Stock-Markets / Stock Market 2017 Sep 02, 2017 - 12:56 PM GMTNDX appears to have made its final high this morning. The Triangle formation tells us it is so. Triangles always precede a final high or low in a the trending direction.
SPX (and the Dow) have potentially peaked in hour 65 (64.5 in Cycle time) and have stalled beneath their all-time highs. The divergence between the NDX and the blue chips is striking and indicative of a potential top. This has all the earmarks of a “sell the rally” retracement. Since it is Friday before a three-day weekend and only two weeks from a potential Master Cycle low, I’d say it’s time to make sure you are positioned where you wish to be in a potential panic decline.
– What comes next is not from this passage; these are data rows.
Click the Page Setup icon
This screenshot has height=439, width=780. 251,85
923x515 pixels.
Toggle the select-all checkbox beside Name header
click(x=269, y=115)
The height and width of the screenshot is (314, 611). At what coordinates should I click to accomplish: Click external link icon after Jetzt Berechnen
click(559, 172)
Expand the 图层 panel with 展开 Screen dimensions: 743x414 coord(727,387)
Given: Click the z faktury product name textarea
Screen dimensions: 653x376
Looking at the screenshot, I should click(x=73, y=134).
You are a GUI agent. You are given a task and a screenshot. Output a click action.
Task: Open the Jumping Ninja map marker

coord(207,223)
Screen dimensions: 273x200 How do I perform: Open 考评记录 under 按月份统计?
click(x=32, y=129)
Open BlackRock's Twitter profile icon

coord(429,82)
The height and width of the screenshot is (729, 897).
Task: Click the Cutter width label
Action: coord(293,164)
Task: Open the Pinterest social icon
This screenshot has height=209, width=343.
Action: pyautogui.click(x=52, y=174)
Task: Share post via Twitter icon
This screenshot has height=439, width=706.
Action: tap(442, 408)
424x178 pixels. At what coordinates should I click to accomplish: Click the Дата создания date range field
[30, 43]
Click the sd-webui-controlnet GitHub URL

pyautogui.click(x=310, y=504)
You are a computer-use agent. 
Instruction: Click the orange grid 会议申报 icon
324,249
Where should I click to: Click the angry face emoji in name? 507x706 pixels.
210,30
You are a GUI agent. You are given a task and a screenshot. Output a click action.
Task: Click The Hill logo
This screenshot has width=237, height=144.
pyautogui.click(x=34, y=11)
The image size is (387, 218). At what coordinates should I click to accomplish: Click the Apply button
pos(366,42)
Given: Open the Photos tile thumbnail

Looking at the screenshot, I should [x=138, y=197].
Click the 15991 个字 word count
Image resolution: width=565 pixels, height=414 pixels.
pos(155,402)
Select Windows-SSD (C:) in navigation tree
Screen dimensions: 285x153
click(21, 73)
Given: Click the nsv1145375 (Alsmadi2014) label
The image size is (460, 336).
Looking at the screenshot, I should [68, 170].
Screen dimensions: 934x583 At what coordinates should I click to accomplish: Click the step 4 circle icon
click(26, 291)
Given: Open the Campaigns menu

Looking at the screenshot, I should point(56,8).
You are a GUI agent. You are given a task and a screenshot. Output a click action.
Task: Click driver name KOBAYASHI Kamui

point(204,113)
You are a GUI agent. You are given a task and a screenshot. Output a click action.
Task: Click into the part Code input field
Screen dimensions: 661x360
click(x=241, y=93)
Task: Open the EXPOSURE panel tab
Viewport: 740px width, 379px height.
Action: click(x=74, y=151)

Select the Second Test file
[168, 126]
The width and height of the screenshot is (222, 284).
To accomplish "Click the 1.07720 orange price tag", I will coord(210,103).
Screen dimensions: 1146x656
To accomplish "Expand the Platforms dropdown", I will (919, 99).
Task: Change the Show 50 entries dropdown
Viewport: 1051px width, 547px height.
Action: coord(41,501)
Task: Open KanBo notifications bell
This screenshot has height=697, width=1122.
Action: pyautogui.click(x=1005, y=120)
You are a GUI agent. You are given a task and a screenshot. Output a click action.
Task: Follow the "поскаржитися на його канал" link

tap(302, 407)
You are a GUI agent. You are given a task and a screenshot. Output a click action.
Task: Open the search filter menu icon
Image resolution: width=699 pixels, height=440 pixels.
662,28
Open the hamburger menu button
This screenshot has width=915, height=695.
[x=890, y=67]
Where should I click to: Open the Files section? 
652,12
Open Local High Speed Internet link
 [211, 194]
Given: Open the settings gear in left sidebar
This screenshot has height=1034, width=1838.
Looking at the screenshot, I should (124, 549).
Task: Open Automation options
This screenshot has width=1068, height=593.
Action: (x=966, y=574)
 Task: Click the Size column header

The VIX is not going to help your comfort level, since it is beneath its already low 50-day Moving Average.
The Hi-Lo Index is also above its mid-Cycle support/resistance, so there’s no help there.
TNX has tested its Head & Shoulders neckline. As long as it stays beneath it at 21.80. Should it reverse back into a decline beneath 20.91, it may have a new Head & Shoulders target beneath 18.00.
This is an oddity, since short-term T-bills are going crazy. ZeroHedge writes, “While the politicians and the mainstream media are playing down any concerns about the US debt ceiling, Treasury Bill market participants are seeing chaos as the yield curve has snapped across the Sept-Oct divide with panic-buying in bills that mature ahead of the September-end (Q3-end liquidity needs), and dumping of October bills.”
A further observation, "But, but, but, rates have nowhere to go but higher..." is all we have heard for the past year.
But what if that is incorrect?
I am having trouble “reading” the pattern in TNX, but thus far it seems to be pointing lower. The Cycles Model indicates the next Master Cycle low may be near the end of September. Recession, anyone?